## YOUR OBJECTIVE
This exercise calls for an exact transcription. Set down every record below.

▶

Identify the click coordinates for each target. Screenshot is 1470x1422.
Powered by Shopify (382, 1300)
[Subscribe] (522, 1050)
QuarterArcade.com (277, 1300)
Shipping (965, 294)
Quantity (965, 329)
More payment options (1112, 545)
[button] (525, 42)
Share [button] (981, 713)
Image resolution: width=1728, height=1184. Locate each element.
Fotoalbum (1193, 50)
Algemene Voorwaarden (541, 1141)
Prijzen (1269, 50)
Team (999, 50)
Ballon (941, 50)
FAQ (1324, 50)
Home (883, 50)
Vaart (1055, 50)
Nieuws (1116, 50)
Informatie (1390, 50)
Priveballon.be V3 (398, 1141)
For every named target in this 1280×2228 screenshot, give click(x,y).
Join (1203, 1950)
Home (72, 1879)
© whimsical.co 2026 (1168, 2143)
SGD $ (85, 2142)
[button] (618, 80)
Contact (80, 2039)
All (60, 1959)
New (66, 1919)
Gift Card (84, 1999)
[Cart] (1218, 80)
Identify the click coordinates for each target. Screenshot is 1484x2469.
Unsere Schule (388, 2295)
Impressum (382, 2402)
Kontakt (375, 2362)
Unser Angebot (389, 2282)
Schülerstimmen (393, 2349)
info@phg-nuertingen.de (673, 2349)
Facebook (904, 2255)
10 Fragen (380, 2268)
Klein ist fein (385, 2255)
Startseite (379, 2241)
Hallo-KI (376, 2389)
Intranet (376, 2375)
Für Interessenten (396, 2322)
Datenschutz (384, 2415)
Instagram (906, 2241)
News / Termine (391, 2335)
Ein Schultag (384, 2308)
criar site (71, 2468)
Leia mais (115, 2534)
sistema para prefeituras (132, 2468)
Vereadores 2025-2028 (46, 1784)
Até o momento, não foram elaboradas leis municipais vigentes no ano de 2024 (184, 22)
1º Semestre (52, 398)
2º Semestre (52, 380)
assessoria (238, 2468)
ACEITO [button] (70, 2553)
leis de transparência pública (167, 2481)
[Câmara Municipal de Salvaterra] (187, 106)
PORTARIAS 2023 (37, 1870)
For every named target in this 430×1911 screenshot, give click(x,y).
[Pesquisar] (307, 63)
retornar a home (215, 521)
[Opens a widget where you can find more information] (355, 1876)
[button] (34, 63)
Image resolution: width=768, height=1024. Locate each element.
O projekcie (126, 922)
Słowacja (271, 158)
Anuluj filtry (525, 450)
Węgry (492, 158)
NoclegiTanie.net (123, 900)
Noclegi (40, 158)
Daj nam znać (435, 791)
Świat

◀

## RESPONSE BELOW
Identify the click coordinates for each target. Screenshot is 1470x1422.
Powered by Shopify (382, 1300)
[Subscribe] (522, 1050)
QuarterArcade.com (277, 1300)
Shipping (965, 294)
Quantity (965, 329)
More payment options (1112, 545)
[button] (525, 42)
Share [button] (981, 713)
Image resolution: width=1728, height=1184. Locate each element.
Fotoalbum (1193, 50)
Algemene Voorwaarden (541, 1141)
Prijzen (1269, 50)
Team (999, 50)
Ballon (941, 50)
FAQ (1324, 50)
Home (883, 50)
Vaart (1055, 50)
Nieuws (1116, 50)
Informatie (1390, 50)
Priveballon.be V3 (398, 1141)
For every named target in this 1280×2228 screenshot, give click(x,y).
Join (1203, 1950)
Home (72, 1879)
© whimsical.co 2026 (1168, 2143)
SGD $ (85, 2142)
[button] (618, 80)
Contact (80, 2039)
All (60, 1959)
New (66, 1919)
Gift Card (84, 1999)
[Cart] (1218, 80)
Identify the click coordinates for each target. Screenshot is 1484x2469.
Unsere Schule (388, 2295)
Impressum (382, 2402)
Kontakt (375, 2362)
Unser Angebot (389, 2282)
Schülerstimmen (393, 2349)
info@phg-nuertingen.de (673, 2349)
Facebook (904, 2255)
10 Fragen (380, 2268)
Klein ist fein (385, 2255)
Startseite (379, 2241)
Hallo-KI (376, 2389)
Intranet (376, 2375)
Für Interessenten (396, 2322)
Datenschutz (384, 2415)
Instagram (906, 2241)
News / Termine (391, 2335)
Ein Schultag (384, 2308)
criar site (71, 2468)
Leia mais (115, 2534)
sistema para prefeituras (132, 2468)
Vereadores 2025-2028 (46, 1784)
Até o momento, não foram elaboradas leis municipais vigentes no ano de 2024 (184, 22)
1º Semestre (52, 398)
2º Semestre (52, 380)
assessoria (238, 2468)
ACEITO [button] (70, 2553)
leis de transparência pública (167, 2481)
[Câmara Municipal de Salvaterra] (187, 106)
PORTARIAS 2023 (37, 1870)
For every named target in this 430×1911 screenshot, give click(x,y).
[Pesquisar] (307, 63)
retornar a home (215, 521)
[Opens a widget where you can find more information] (355, 1876)
[button] (34, 63)
Image resolution: width=768, height=1024. Locate each element.
O projekcie (126, 922)
Słowacja (271, 158)
Anuluj filtry (525, 450)
Węgry (492, 158)
NoclegiTanie.net (123, 900)
Noclegi (40, 158)
Daj nam znać (435, 791)
Świat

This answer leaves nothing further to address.